- _STATED GOAL A_: In the biography of Hao Ting below, condense the paragraph that begins "Hao was selected to represent China at the 2020 Summer Olympics" into a short list that keeps its main facts.

- _PROVIDED PASSAGE_:
------------------------------------
- Nickname: Tingting
- Born: 23 March 2001 (age 25) Yancheng, Jiangsu Province

Gymnastics career
- Discipline: Rhythmic gymnastics
- Country represented: China (2019-2024)
- Club: Jiangsu Province
- Head coaches: Li Li, Sun Dan
- Medal record
Rhythmic Gymnastics
Representing China
Olympic Games
| Gold medal – first place | 2024 Paris | Group all-around |
World Championships
| Gold medal – first place | 2023 Valencia | 5 Hoops |
| Silver medal – second place | 2023 Valencia | Group All-around |
| Silver medal – second place | 2023 Valencia | 3 Ribbons + 2 Balls |
Asian Championships
| Gold medal – first place | 2023 Manila | Group All-Around |
| Gold medal – first place | 2023 Manila | 5 Hoops |
| Gold medal – first place | 2023 Manila | 3 Ribbons + 2 Balls |
| Bronze medal – third place | 2023 Manila | Team |

= Hao Ting (gymnast) =

Chinese rhythmic gymnast

Hao Ting (Chinese: 郝婷; born 23 March 2001) is a Chinese rhythmic gymnast. She is the 2024 Olympic group all-around champion and the 2023 World group all-around silver medalist. She competed in the group all-around at the 2020 Olympic Games where the Chinese group finished fourth.

== Career ==
Hao began ballet when she was six years old but switched to rhythmic gymnastics when she was eight years old. She was selected to compete for the Chinese group at the 2019 World Championships alongside Guo Qiqi, Hu Yuhui, Huang Zhangjiayang, Liu Xin, and Xu Yanshu. Hao competed in the 3 hoops + 4 clubs routine but not in the 5 balls routine. The Chinese group finished seventh in the all-around final. Additionally, the 3 hoops + 4 clubs group qualified for the event final where they finished eighth.

Hao was selected to represent China at the 2020 Summer Olympics in the group all-around alongside Guo Qiqi, Huang Zhangjiayang, Liu Xin, and Xu Yanshu. In the qualification round, they finished fifth and qualified for the final where they finished fourth behind Bulgaria, Russia, and Italy. The same group then competed at the 2021 World Championships and finished fifth in the group all-around. In the event finals, they finished fifth in 5 balls and fourth in 3 hoops + 4 clubs.

Hao won a bronze medal in the group all-around and a silver medal in 5 hoops at the 2022 Pesaro World Cup. She competed at the 2022 World Championships in Sofia and helped the Chinese group finish seventh in the all-around. In the event finals, they finished seventh in 5 hoops and fourth in 3 ribbons + 2 balls.
------------------------------------
- _STATED GOAL B_: Set down the records exactly, starting at the line containing "The image size is (255, 193)." and continuing through the end of the records, with both ends included. Leave the pictures out of your answer.

(Item coordinate data)
------------------------------------
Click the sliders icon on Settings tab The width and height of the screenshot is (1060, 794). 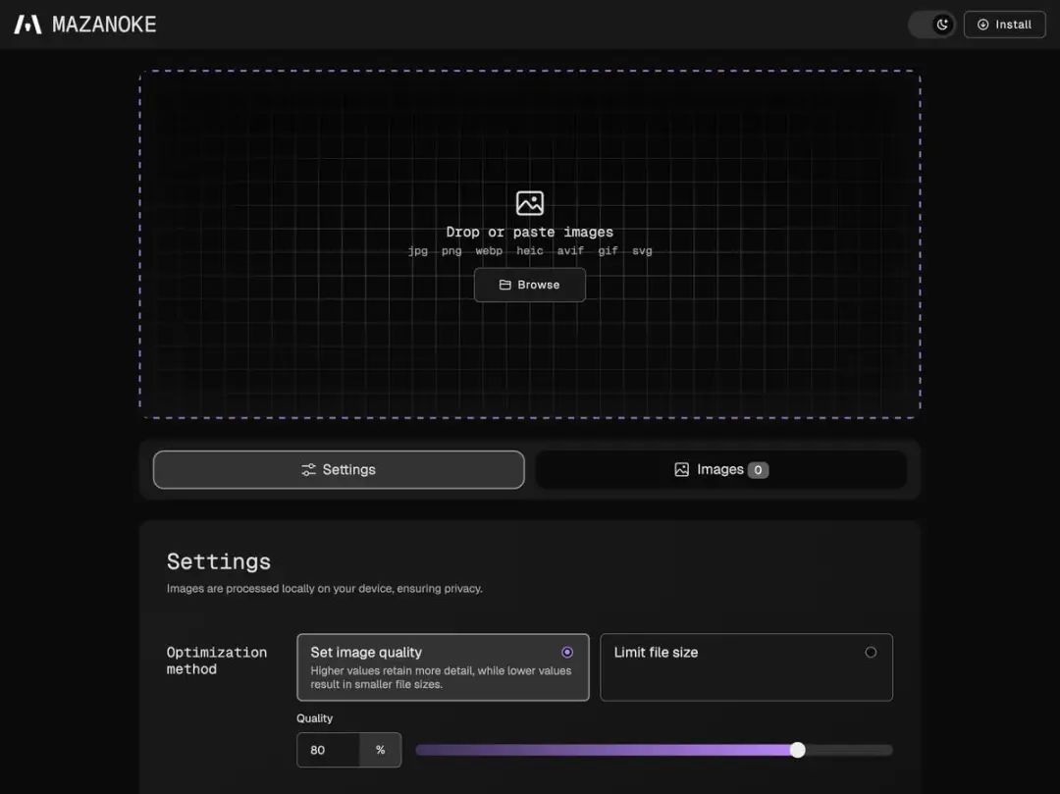coord(308,470)
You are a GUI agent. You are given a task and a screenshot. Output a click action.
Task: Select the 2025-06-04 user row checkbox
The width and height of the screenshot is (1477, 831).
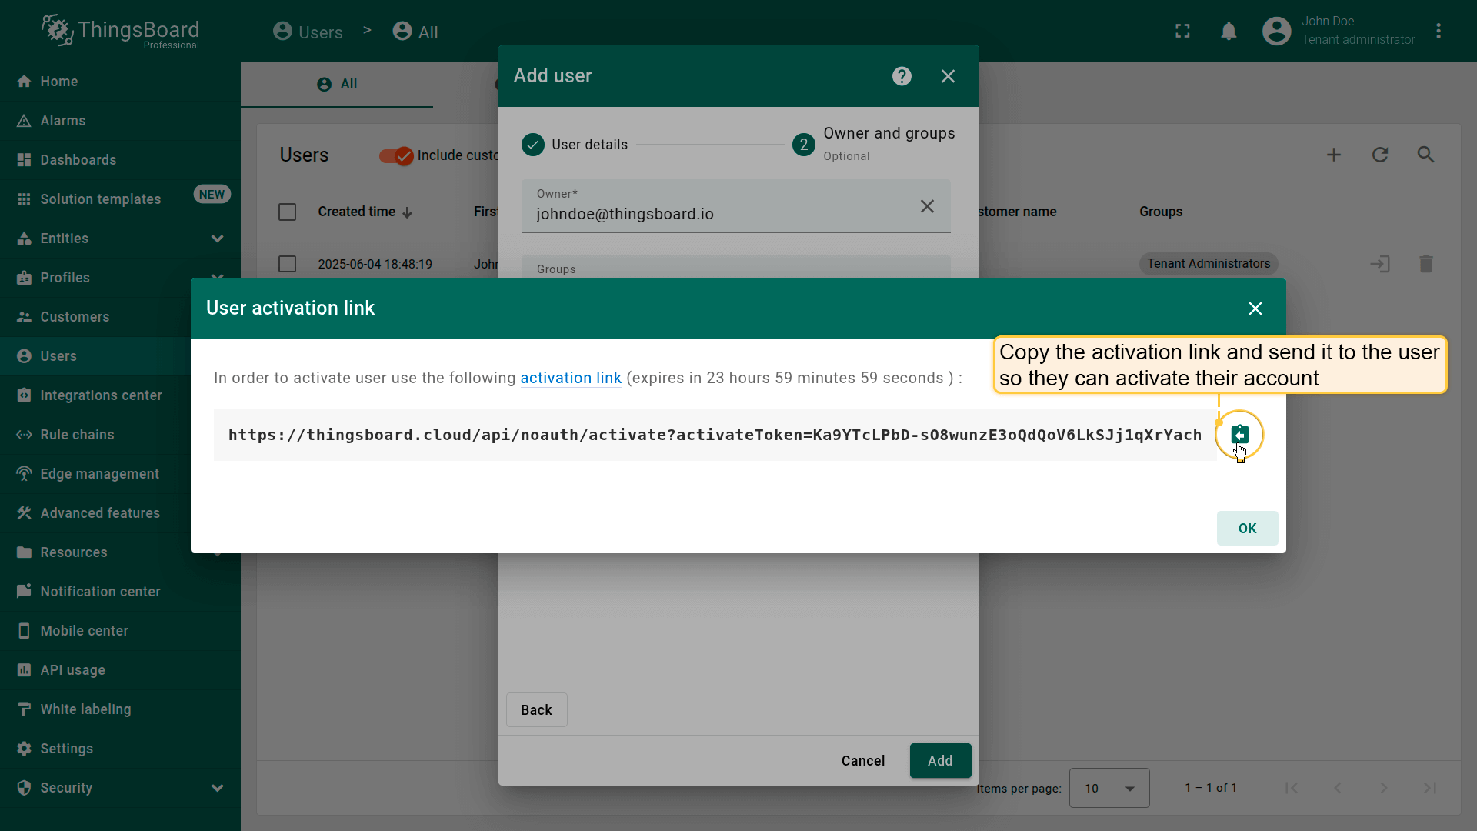tap(287, 264)
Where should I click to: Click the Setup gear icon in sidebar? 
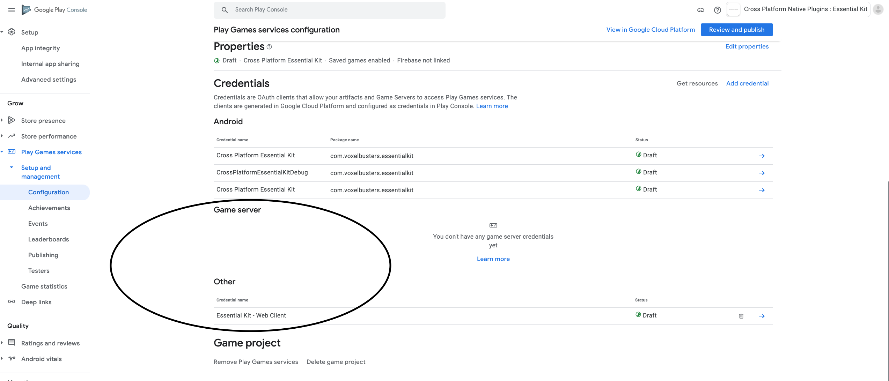(12, 32)
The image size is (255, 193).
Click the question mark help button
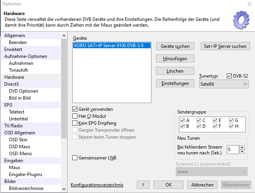click(x=143, y=185)
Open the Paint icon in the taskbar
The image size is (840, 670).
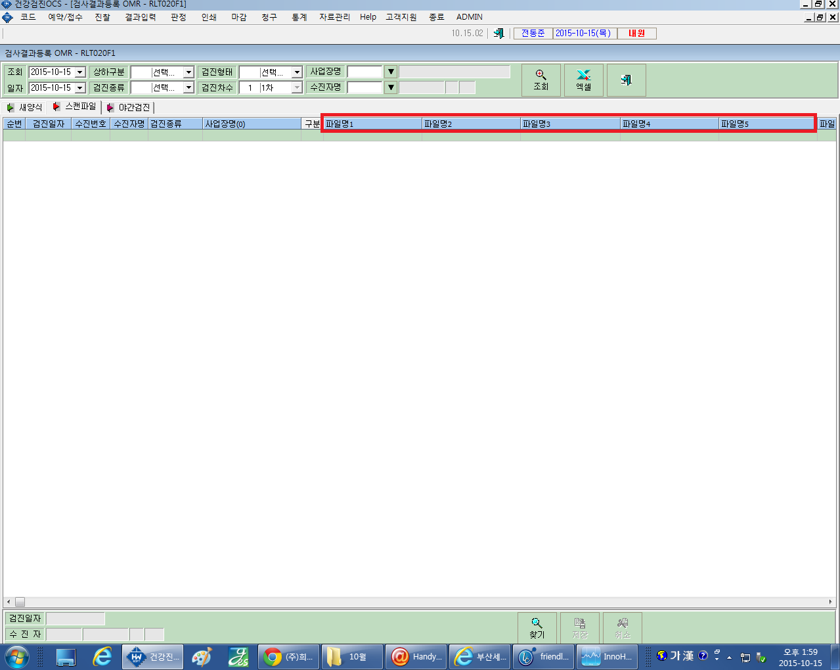pyautogui.click(x=202, y=657)
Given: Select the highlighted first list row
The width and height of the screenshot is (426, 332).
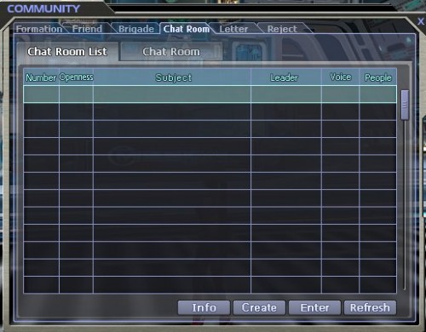Looking at the screenshot, I should [x=210, y=94].
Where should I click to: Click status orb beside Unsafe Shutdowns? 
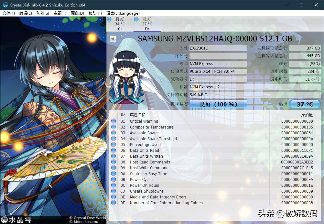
------------------------------------
- _TASK OUTPUT A_:
- Hao represented China in the group all-around at the 2020 Summer Olympics with Guo Qiqi, Huang Zhangjiayang, Liu Xin, and Xu Yanshu.
- The group placed fifth in qualification and fourth in the final, behind Bulgaria, Russia, and Italy.
- At the 2021 World Championships, the same group placed fifth in the group all-around.
- In the 2021 event finals, they placed fifth in 5 balls and fourth in 3 hoops + 4 clubs.

- _TASK OUTPUT B_:
The image size is (255, 193).
Click the question mark help button
click(x=143, y=185)
Open the Paint icon in the taskbar
The image size is (840, 670).
pyautogui.click(x=202, y=657)
Given: Select the highlighted first list row
The width and height of the screenshot is (426, 332).
Looking at the screenshot, I should [x=210, y=94].
Where should I click to: Click status orb beside Unsafe Shutdowns? 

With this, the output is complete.